Voilà un exemple riche d’enseignements à tirer. Tout est là : la décision appartient en ce monde à ceux qui tiennent le marché, et cela est lourd de conséquences. Laissons encore nos auteurs conclure eux-mêmes : « Ceci veut bien dire que la meilleure volonté du monde ne tient pas un instant devant la puissance économique des multinationales de l’informatique et de l’audiovisuel ».
Et en France ? Dans ce pays des Droits de l’Homme, aucune consultation n’est ouverte. Le colloque gouvernemental « Informatique et Société  » ne fut qu’une entreprise destinée à conditionner les cibles commerciales que nous sommes.
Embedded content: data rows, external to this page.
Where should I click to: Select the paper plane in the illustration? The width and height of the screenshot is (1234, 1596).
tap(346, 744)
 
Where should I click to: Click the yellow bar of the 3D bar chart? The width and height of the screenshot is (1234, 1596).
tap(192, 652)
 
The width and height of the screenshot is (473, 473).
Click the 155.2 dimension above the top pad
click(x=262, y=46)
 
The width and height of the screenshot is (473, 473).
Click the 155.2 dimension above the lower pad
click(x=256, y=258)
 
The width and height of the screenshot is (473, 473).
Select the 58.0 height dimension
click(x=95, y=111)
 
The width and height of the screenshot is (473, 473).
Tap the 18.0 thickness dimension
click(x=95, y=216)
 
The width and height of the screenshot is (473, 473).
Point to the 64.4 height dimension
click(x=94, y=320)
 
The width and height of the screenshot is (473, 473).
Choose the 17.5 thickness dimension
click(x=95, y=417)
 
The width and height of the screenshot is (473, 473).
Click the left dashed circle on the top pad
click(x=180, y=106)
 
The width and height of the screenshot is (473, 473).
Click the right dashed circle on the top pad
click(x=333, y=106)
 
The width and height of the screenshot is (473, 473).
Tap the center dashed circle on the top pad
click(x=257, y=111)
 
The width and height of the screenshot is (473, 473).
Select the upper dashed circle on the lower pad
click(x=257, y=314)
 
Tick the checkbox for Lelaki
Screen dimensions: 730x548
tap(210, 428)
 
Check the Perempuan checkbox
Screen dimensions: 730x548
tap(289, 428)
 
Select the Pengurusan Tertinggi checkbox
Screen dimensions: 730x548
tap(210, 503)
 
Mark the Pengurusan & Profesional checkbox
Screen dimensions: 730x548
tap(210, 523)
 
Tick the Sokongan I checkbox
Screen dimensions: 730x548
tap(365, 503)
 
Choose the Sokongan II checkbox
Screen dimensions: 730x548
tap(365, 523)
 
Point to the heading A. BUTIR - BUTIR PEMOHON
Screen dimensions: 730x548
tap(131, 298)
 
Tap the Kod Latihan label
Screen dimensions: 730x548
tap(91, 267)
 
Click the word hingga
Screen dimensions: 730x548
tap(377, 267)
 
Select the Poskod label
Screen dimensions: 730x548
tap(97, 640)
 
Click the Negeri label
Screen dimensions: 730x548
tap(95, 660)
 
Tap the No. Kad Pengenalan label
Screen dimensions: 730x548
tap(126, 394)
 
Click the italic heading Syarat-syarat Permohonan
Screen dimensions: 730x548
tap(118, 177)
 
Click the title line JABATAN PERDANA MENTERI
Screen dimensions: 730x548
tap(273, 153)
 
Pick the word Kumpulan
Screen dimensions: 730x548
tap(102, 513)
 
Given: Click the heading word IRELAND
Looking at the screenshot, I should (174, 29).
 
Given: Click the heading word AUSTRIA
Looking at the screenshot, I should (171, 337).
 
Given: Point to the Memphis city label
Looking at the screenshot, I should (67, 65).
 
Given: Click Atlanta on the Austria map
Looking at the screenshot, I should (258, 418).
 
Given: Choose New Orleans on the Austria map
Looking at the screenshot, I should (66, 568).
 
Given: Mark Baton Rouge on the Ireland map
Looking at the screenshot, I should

La politique de nos dirigeants, en ce domaine, n’en est pas une car elle flotte au gré des pressions financières. Il suffit de se rappeler l’épopée du (ou des) « Plan Calcul  » destiné à maintenir sous contrôle national l’industrie de l’informatique utilisé en France, de sa conception à son utilisation, en passant par toutes les fabrications concernées. Tout se fit (4) de façon plus ou moins occulté... et aboutit lamentablement au torpillage de l’ordinateur français par la « fusion » de la C.I.I. avec Honeywell Bull. Il apparaît donc que ce sont les grosses « boîtes » américaines qui décident, à l’heure actuelle, de notre mode de vie de demain. De même que ce sont quelques gros industriels du nucléaire qui ont fait le choix du « tout nucléaire », que le gouvernement s’applique à nous présenter comme une nécessité. Voici encore une fois la preuve que le véritable pouvoir est détenu en fait par les banques et les gros actionnaires qui détiennent quelques gigantesques industries.
Combien dérisoire est un bulletin de vote, une journée de grève ou un défilé, même « unitaire  », face à une telle puissance occulte !
Et cela durera tant que les Français se désintéresseront des mécanismes économiques, ou se laisseront berner par des mots ronflants, obscurs, destinés à les convaincre que les lois du marché sont des lois immuables qu’ils ne doivent pas remettre en question, des lois très difficiles à expliquer, des lois qu’ils sont incapables de comprendre et que par conséquent ils doivent accepter indéfiniment.
A nous de leur ouvrir les yeux !

(1) Voir. G.R. n` 779, l’éditorial dont celui-ci est la suite.
(2) Voir « Mémoires volées » par J.-H. Lorenzi et E. Le Boucher, dont nous avons déjà parlé dans le dernier numéro.
(3) Dans « Instand World » (un univers sans distance), Rapport sur les télécommunications au Canada, Ottawa, 1971.
(4) Voir « French Ordinateurs » de Jublin et Quatrepoint (éd. A. Moreau).